■ **Your objective**
Copy the lines from the one containing "You are a computer-use agent." to the one containing "The image size", both included, without changing anything.

■ **Extracted entries**
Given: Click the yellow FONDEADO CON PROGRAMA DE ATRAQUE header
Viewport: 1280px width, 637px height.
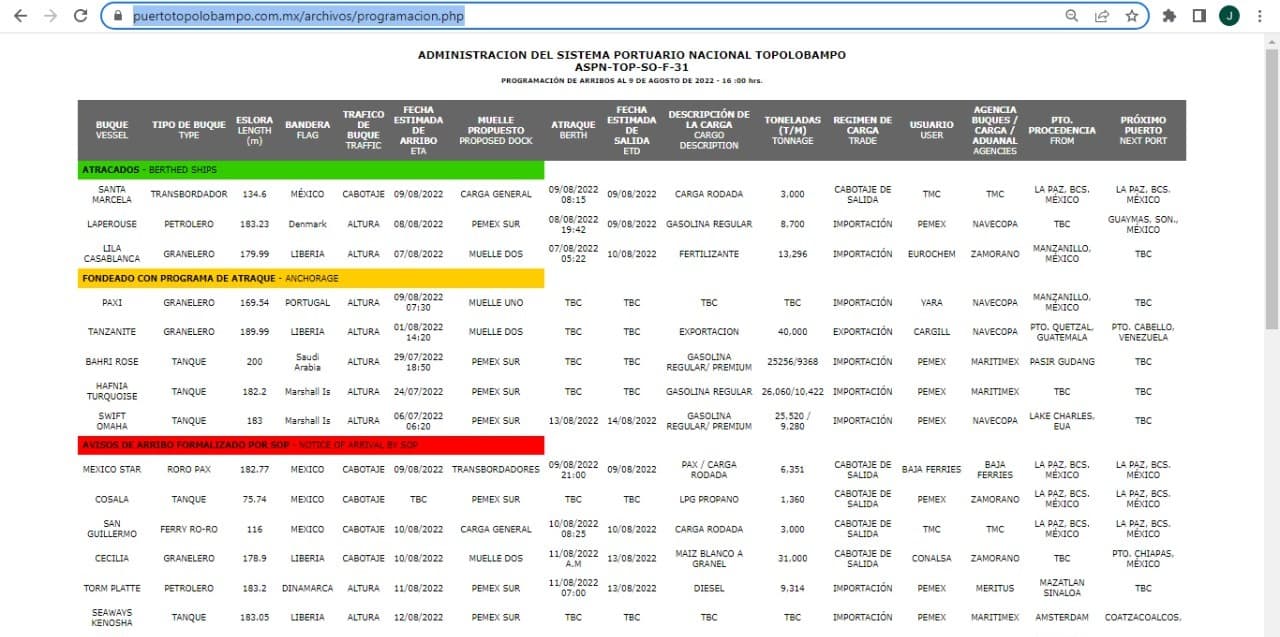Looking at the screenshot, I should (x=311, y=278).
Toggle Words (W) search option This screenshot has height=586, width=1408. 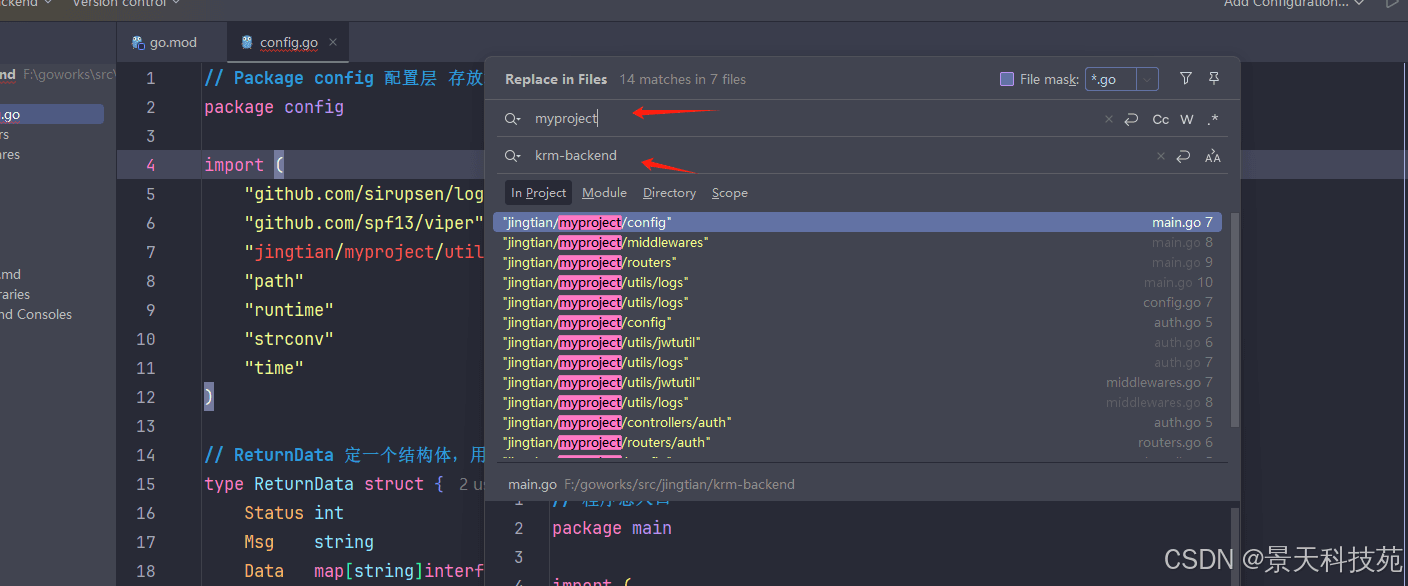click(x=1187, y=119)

--

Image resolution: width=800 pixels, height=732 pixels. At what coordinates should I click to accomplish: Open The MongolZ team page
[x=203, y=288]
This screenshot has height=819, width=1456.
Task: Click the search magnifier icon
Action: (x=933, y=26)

...

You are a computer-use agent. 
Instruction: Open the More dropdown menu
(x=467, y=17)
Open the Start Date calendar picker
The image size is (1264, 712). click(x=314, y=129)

■ **Correct output**
You are a computer-use agent. 
Instruction: Open the More dropdown menu
(x=467, y=17)
Open the Start Date calendar picker
The image size is (1264, 712). click(x=314, y=129)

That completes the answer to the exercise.